Christine Fréchette, Quebec’s former minister of economy, was selected as the new leader of the French-speaking province on Sunday after a vote by members of the governing party.
Ms. Fréchette, 55, succeeds François Legault, 68, who announced in January that he would resign as premier after seven years in power and a collapse in popularity.
With provincial elections scheduled in October, Ms. Fréchette, a former business executive who was first elected to office only four years ago, now faces the difficult task of turning around her party, the Coalition Avenir Québec, which is trailing in the polls by a wide margin.
Ms. Fréchette, who became the second woman to lead Quebec, focused on economic issues during her victory speech, vowing to improve affordability for Quebec’s families and to strengthen the province’s economy.
She described her victory as “opening the windows” and letting in “fresh air,” clearly hoping that voters will now take another look at her party.
“The change I’m proposing is an important one,” Ms. Fréchette said. “It’s a change of style — mine. I’ll listen, and you can count on me. I’ll act with rigor and humanity.”
Members of the Coalition Avenir Québec, a center-right party, gave Ms. Fréchette 58 percent of the votes, against 42 percent for the other candidate, Bernard Drainville, a former provincial minister of education. Turnout among the party’s 20,500 members was 77 percent.
The matchup was widely described in the Quebec news media as a battle between the party’s two main wings, pitting pro-business members like Ms. Fréchette against more nationalist-leaning ones like Mr.
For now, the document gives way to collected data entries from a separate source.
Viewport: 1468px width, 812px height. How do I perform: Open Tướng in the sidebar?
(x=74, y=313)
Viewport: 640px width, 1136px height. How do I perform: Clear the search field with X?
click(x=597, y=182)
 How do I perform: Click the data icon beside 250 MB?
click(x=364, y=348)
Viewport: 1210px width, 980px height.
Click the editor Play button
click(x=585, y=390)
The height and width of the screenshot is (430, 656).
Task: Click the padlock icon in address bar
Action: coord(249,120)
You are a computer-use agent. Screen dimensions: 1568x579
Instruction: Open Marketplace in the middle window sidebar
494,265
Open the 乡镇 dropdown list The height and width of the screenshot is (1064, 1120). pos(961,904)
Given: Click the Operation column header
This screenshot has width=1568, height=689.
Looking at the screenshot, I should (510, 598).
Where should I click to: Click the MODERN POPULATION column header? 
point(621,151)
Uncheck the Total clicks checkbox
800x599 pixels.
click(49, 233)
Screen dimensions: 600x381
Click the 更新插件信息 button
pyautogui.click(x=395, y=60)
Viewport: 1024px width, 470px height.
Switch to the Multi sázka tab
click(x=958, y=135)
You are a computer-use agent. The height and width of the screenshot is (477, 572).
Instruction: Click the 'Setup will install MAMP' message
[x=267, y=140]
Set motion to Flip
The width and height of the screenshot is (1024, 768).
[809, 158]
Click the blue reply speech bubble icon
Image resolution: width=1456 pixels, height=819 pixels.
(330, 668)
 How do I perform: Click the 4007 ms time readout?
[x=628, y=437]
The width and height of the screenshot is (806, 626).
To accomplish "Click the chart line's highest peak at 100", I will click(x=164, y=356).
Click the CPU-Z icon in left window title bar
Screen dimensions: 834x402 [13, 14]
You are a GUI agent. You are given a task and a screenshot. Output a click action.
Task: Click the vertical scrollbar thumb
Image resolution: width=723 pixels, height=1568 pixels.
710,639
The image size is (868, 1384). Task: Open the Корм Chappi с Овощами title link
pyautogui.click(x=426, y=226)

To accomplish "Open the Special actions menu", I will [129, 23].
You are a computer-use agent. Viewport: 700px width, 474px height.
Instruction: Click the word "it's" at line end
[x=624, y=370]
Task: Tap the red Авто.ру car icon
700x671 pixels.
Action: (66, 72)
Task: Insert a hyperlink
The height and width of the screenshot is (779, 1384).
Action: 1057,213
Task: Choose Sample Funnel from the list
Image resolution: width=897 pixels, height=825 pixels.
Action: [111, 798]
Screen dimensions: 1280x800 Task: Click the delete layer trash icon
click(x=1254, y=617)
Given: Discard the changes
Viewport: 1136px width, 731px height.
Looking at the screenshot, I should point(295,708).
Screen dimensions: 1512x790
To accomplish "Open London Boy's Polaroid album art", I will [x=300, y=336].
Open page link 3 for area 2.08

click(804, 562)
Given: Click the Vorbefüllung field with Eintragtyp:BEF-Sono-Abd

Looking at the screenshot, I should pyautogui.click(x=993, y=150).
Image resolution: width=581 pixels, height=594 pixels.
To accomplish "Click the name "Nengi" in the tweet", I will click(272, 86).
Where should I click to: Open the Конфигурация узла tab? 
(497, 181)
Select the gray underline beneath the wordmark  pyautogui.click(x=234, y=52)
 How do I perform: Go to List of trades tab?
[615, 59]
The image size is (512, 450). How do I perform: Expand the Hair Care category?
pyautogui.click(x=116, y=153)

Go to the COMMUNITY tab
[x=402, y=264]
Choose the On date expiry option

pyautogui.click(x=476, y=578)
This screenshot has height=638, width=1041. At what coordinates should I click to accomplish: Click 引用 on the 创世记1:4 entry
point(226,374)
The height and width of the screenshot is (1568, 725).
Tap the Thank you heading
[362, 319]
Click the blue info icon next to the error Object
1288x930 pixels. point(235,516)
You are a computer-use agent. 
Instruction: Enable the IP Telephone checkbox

Drainville, who emphasized the importance of the French Québecois identity and took a hard line against immigration.
Ms. Fréchette, who was criticized in Quebec’s news media as running a low-energy campaign, appeared to address that point shortly before voting ended Sunday afternoon.
“People don’t want big speeches,” Ms. Fréchette told party members gathered at a convention center in Drummondville, a city between Montreal and Quebec City. “They want something quite simple: predictability, ambition and results.’’
By contrast, Mr. Drainville made a final emotional appeal.
“Vote with your heart, vote for your values, vote with conviction,” Mr. Drainville said.
Mr. Legault, who established a budget airline before entering politics, co-founded the Coalition Avenir Québec, or Coalition for Quebec’s Future, in 2011 as a third way in the province’s politics: a nationalist party that did not espouse Quebec’s independence from Canada.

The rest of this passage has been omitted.